Kostas Pardalis 47:16
I don’t think that it’s easy to answer any way. The reason I asked you was more like to have this kind of discussion, like, “Well, maybe I can get an answer.” Because yeah, and I couldn’t stop thinking while you were talking about that. 10 years ago, when we were talking about bi, it was all about visual visual interactions, no codes, no SQL, like, great. Everything should be like self serve without any technical knowledge. And when I asked you about transform, you told me, Oh, it’s equal in the bunch of YAML files, right? Which is not exactly what let’s say, a CFO would never use. Right. Right. So I see like this back and forth between being, let’s say, completely non technical to get into a very technical and I think, at the end, like the solution is probably somewhere in between, probably we need both, right? And we need to find like, let’s say the right balance there. So there is a reason that all that stuff exists. But yeah, it’s not answered yet. That’s what I’m trying to say. Right? I think that’s still in the process to figure it out. And all the students are tough, like attempts like to try and figure it out. So yeah, yeah, that’s great.

Paige Berry 48:25
I just wanted to say, I think part of it is that stakeholders are an end users are not a monolith, and so different, they’re different, like layers of ways that they can use data and to Yeah, so we’re just still continuing to try to figure out that there aren’t necessarily solutions is going to work for absolutely everyone, but maybe we can get like areas or groups. Okay, this is a good solution to help like this type of end user, this is a good solution to help this group of stakeholders.

========

PARTS OF THE EXERCISE>
• a. Answer these questions from the transcript, one line each:
(i) According to Kostas Pardalis, what was BI all about 10 years ago?
(ii) What timestamp appears with Paige Berry's remark?
(iii) What does Paige Berry say stakeholders and end users are not?
• b. Please repeat the part of the transcript starting at "Paige Berry 48:25" and ending at "group of stakeholders.".
• c. Go on with the transcript of the discussion about self-serve BI from the point where it stops.

[Stored data]
========

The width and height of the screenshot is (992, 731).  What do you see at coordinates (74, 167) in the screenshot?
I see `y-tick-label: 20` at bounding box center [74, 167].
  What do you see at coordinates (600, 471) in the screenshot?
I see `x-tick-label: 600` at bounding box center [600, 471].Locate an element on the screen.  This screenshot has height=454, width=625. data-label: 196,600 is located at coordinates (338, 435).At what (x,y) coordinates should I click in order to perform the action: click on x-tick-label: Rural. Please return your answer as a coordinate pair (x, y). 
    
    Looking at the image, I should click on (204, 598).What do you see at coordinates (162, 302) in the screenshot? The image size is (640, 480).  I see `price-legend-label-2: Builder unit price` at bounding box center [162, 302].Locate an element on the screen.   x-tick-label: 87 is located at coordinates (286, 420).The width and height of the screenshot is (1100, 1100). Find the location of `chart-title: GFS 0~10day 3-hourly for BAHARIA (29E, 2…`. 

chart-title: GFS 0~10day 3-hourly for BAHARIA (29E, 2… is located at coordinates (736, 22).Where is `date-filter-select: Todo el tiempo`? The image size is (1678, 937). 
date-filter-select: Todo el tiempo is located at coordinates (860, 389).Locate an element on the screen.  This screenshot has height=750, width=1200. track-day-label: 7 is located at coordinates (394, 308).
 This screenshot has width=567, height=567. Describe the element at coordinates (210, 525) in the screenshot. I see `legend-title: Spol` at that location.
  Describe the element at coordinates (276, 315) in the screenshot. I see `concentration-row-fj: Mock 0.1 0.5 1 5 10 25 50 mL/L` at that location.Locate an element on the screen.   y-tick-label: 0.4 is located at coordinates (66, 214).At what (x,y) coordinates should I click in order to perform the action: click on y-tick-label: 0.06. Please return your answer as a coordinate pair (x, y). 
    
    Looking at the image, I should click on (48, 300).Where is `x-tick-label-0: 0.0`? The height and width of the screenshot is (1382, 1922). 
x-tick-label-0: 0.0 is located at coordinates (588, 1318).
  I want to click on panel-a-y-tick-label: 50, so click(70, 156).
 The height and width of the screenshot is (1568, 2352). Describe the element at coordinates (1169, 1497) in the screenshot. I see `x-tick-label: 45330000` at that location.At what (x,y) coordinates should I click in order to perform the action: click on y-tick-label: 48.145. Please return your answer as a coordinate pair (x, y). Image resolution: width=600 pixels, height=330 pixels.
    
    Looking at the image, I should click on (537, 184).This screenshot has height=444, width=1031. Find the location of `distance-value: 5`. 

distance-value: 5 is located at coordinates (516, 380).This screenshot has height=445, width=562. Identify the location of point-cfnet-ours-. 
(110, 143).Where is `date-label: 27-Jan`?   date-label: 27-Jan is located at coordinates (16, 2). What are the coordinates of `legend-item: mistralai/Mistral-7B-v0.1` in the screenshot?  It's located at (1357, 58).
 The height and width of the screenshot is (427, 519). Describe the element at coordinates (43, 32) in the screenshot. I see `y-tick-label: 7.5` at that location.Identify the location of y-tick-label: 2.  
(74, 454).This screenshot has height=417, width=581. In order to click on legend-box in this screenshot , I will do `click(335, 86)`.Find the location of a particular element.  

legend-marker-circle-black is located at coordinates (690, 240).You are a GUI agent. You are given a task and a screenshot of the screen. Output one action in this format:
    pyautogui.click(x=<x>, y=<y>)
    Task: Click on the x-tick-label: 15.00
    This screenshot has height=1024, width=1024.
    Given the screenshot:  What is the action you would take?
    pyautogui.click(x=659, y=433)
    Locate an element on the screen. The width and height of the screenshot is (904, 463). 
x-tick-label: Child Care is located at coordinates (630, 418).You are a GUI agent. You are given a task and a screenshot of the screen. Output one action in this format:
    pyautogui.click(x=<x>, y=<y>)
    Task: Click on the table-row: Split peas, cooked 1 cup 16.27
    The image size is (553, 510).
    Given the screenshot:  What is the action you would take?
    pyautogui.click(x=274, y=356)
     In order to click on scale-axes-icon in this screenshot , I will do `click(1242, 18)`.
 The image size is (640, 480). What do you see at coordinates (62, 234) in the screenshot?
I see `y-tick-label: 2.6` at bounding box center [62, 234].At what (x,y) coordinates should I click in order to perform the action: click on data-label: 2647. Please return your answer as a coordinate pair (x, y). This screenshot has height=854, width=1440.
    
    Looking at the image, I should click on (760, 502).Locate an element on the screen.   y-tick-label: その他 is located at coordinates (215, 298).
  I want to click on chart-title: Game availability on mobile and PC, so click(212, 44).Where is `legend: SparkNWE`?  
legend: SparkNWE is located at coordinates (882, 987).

========

OUTPUTS FOR THE TASKS>
• a.
(i) Visual interactions, with no code and no SQL.
(ii) 48:25
(iii) A monolith.

• b.
Paige Berry 48:25
I just wanted to say, I think part of it is that stakeholders are an end users are not a monolith, and so different, they’re different, like layers of ways that they can use data and to Yeah, so we’re just still continuing to try to figure out that there aren’t necessarily solutions is going to work for absolutely everyone, but maybe we can get like areas or groups. Okay, this is a good solution to help like this type of end user, this is a good solution to help this group of stakeholders.

• c.
Kostas Pardalis 48:57
Eric, you have the microphone.

Eric Dodds 49:00
I think we’re close to time here. I just need to say though, I really appreciate you distilling all of the complexities of these challenges into saying we’re all trying to figure out how to make working with data easier, both for ourselves and for the stakeholders that we serve. Really, when you distill down all the tooling, all the team structure, all that stuff, that’s really is the goal, so I appreciate that. I think that’s like one of the best concise explanations of what we’re all trying to do. One last question for you since we’re at time here. You have such a wide skill set, you can do data engineering, you work day to day as an analyst and many other things. What advice do you have for our audience if they say, Okay, I’m listening to Paige and I would love to work on a team like that, in a role like that, but I’m maybe early in my career, or I’m maybe working at a company that maybe doesn’t value data or the data team in the same way that it’s very clear that Netlify does. What advice do you have for them to take some next steps?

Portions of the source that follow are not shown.